CHICAGO—A former General Motors Corp. executive who was a fugitive abroad for more than a year returned to the United States yesterday and pleaded guilty today to federal charges relating to a kickback and fraud scheme involving GM’s sale of bulk aluminum to third parties. The defendant, Daniel J. Bealko, GM’s former global commodity manager for lightweight metals, also pleaded guilty to federal income tax evasion, admitting that he concealed from the IRS approximately $6.5 million in kickbacks he received from his co-defendant, a Chicago area businessman who was engaged in metal brokerage and commodity trading businesses and who previously pleaded guilty in the case.
Bealko, 62, formerly of Clarkston, Mich., was believed to be living in the Caribbean islands of St. Kitts and Nevis when he was indicted in March 2008, together with Anthony Demetrius Brown, who owned businesses in Illinois and Nevada related to metal sales, sports and entertainment. Bealko was arrested last year in Liechtenstein, where he underwent extradition proceedings. Those proceedings were withdrawn after Bealko agreed to return to the United States and plead guilty. He was taken into federal custody when he arrived in Chicago yesterday and he was ordered detained today by U.S. District Judge Charles Kocoras, who set sentencing for Jan. 19, 2010.

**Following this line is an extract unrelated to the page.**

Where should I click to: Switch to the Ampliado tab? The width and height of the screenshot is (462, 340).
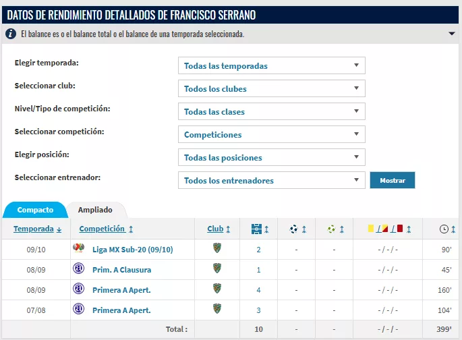pyautogui.click(x=95, y=210)
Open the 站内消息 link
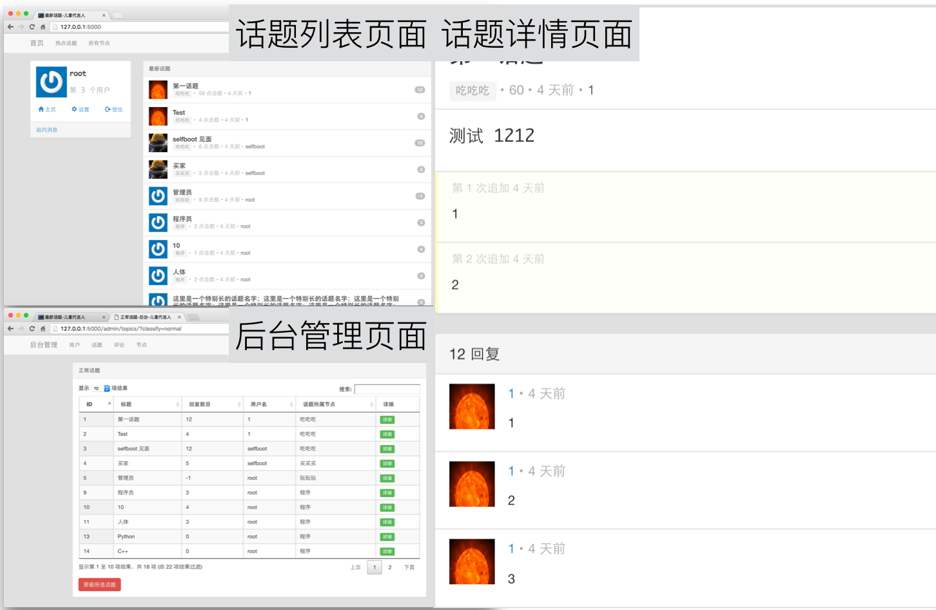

Bealko agreed to the entry of a forfeiture judgment of $6.5 million and further agreed to assist the Government in repatriating certain foreign assets, including approximately $3.3 million held in a bank account in Liechtenstein, which would be applied toward restitution to GM. The guilty plea was announced by Patrick J. Fitzgerald, United States Attorney for the Northern District of Illinois; Alvin Patton, Special Agent-in-Charge of the Internal Revenue Service Criminal Investigation Division in Chicago; and Robert D. Grant, Special Agent-in-Charge of the Chicago Office of the Federal Bureau of Investigation.
Brown, 48, also known as “Tony Brown,” formerly of Highland Park, pleaded guilty to engaging in the kickback and fraud scheme in October 2008 and is awaiting sentencing.
Bealko was GM’s Global Commodity manager between 1996 and December 2003, and was entrusted with the discretionary authority to devise and implement a plan for GM to divest its extensive bulk aluminum holdings between late 1998 and December 2003. During the 1990s, GM acquired several hundred millions pounds of bulk aluminum, a large portion of which it decided to sell by the late 1990s. To protect itself from price fluctuations, GM engaged in hedging strategies, such as commodities futures trading, typically through the New York Mercantile Exchange and the London Metals Exchange. In court today, Bealko said that the bulk aluminum sales totaled approximately $1 billion.
Brown was the owner of the former Fuci Metals USA, a bulk metal sales broker, and the former Commodities Management Exchange, which auctioned bulk metal through an internet -based exchange, CMXchange.com, both of which had offices in north suburban Northfield. Brown also had an interest in sports and entertainment-related businesses, principally based in Las Vegas, including CMX Sports & Entertainment and CMX Productions.
Between mid-1998 and December 2003, Bealko received approximately $6.5 million in kickbacks from Brown for steering GM bulk aluminum sales on favorable credit terms to Fuci Metals, which then re-sold the aluminum for a small profit to third parties that Bealko located and on sales terms that he negotiated. Rather than repay GM, Brown diverted funds that he had obtained from the sale of GM’s aluminum to goods and services for his own personal benefit and on his sports and entertainment business interests. As a result, Fuci became insolvent, leaving GM with a debt of approximately $83 million. In his plea agreement, Bealko admitted that he told Brown that he had not been adequately compensated by GM in light of the substantial sums he made for the company in managing its aluminum positions. And Bealko complained that GM’s medical insurance was not sufficiently covering the costs of medical care required by a close family member.
In pleading guilty to tax evasion for 2002, Bealko admitted that he had nearly $1.35 million in taxable income and owed at least $490,000 in taxes that he did not pay. In total, between 1998 and 2003, Bealko admitted willfully under-reporting his taxable income by $6.5 million (the total amount he received in kickbacks), resulting in a tax loss to the government of approximately $1.82 million.
The Government is being represented by Assistant U.S. Attorney Brian Hayes.
Bealko faces a maximum penalty for wire fraud of 20 years in prison and a fine of $250,000 or twice the gross gain or gross loss resulting from the crime, and a maximum penalty for tax evasion of 5 years in prison and a $250,000 fine, in addition the costs of prosecution and remaining liable for any taxes owed, penalties and interest owed. In addition to mandatory restitution, the plea agreement calculates Bealko’s advisory United States Sentencing Guidelines range at 70 to 87 months and calls for the government to recommend a sentence at the low end of the applicable sentencing guidelines range.